Task requirements: Identify each line below that contains the word "scrollbar", and copy it out.

*****

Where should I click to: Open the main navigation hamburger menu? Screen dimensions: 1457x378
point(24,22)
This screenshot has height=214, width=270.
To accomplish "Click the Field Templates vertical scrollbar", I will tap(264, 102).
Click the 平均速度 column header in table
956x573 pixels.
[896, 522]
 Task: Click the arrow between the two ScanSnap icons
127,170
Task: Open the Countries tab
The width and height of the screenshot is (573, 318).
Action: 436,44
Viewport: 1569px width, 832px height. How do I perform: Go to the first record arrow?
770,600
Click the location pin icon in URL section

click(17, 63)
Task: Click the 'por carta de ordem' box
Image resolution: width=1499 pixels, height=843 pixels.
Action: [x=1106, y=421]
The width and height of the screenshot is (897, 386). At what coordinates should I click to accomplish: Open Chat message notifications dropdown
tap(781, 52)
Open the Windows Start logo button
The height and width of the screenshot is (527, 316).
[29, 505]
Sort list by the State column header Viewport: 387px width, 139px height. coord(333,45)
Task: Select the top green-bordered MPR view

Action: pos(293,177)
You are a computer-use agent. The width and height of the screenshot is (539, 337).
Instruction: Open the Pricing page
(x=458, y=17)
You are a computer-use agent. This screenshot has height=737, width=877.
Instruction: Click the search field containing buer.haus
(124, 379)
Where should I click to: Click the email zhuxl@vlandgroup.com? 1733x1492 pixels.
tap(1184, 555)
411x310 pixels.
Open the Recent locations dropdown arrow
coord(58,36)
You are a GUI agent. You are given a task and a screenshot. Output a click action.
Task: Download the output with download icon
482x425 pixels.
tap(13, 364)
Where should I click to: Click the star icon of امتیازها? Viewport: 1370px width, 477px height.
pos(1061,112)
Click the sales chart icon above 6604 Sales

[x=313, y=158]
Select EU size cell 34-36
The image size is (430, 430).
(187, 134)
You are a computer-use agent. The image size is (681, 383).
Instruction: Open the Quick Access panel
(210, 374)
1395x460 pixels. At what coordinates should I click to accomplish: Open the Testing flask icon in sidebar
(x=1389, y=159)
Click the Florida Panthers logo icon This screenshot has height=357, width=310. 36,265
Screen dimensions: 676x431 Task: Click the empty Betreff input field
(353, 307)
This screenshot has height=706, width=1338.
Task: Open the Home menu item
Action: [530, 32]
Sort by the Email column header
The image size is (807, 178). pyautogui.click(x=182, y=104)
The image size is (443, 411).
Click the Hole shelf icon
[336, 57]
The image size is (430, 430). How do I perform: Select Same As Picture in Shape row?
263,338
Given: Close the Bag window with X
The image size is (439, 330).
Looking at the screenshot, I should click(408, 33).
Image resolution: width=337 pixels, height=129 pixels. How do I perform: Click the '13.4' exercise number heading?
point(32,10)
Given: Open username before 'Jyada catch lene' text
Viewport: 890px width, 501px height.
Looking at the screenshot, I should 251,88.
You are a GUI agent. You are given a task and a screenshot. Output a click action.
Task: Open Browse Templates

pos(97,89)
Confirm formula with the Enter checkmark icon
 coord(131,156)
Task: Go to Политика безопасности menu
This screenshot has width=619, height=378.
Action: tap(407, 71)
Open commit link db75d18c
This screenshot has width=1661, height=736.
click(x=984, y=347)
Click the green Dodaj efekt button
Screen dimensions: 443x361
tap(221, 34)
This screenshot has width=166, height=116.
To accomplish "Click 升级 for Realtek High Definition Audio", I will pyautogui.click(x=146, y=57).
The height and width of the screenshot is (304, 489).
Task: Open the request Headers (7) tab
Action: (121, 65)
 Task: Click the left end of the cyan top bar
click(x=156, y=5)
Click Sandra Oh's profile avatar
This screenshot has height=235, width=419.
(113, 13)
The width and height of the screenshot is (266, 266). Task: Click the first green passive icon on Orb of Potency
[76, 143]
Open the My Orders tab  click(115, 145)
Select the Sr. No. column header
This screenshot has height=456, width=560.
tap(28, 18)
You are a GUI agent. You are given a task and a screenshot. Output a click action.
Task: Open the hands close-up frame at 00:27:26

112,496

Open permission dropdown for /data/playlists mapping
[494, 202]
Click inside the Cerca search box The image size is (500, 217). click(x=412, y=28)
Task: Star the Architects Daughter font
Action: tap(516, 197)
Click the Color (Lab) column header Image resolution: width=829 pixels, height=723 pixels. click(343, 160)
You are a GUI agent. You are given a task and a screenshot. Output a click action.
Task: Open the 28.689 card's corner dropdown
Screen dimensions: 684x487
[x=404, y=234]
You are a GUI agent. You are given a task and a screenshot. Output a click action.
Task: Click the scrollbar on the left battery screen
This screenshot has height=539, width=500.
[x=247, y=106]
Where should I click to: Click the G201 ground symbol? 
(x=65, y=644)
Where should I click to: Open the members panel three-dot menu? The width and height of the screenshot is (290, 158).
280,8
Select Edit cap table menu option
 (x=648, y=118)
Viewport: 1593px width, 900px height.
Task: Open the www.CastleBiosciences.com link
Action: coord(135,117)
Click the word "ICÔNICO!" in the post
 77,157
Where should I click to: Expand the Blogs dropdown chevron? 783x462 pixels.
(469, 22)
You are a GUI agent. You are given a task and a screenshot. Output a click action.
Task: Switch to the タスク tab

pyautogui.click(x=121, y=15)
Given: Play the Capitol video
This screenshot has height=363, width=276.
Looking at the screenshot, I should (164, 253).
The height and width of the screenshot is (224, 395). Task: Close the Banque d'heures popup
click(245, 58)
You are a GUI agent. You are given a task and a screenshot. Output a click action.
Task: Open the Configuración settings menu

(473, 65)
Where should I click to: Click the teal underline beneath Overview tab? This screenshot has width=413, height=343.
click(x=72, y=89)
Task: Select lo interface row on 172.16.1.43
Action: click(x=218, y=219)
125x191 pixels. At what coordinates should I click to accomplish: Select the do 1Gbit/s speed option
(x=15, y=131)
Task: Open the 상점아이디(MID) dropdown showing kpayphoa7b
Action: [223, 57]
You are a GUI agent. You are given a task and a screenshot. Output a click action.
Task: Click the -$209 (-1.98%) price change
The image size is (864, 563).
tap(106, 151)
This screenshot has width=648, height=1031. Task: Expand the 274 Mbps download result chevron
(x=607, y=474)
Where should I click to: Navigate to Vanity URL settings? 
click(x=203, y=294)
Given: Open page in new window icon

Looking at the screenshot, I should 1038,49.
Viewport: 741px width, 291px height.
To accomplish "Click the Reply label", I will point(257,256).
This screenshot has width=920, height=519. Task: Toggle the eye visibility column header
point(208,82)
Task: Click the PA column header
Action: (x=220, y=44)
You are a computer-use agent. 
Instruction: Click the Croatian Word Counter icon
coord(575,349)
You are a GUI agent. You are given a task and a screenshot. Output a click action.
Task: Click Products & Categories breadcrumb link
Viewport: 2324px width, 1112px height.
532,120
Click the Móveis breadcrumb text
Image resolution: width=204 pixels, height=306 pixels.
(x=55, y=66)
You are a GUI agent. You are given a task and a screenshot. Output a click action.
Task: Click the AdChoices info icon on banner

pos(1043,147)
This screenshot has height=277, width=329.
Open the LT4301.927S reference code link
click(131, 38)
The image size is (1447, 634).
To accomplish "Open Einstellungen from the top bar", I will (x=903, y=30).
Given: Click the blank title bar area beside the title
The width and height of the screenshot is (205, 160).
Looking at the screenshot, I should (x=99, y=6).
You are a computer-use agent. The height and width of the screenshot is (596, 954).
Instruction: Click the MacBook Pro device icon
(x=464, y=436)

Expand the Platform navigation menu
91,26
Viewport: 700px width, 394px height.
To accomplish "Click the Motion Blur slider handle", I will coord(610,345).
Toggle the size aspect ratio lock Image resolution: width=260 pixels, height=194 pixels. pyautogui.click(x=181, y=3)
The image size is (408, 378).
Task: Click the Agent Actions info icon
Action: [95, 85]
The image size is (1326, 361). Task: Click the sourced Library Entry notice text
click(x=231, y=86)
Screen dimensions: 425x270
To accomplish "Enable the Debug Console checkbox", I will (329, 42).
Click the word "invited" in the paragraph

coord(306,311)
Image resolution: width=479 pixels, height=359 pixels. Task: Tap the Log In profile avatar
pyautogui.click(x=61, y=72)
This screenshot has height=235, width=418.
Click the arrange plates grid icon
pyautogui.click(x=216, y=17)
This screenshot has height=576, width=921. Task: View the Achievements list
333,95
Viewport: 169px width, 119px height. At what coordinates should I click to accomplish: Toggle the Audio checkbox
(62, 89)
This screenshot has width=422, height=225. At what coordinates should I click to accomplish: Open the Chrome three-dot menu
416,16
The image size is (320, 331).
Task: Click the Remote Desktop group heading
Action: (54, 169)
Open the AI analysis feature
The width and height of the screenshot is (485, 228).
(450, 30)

*****

Answer to this task:
To accomplish "Click the Field Templates vertical scrollbar", I will tap(264, 102).
Task: Click the scrollbar on the left battery screen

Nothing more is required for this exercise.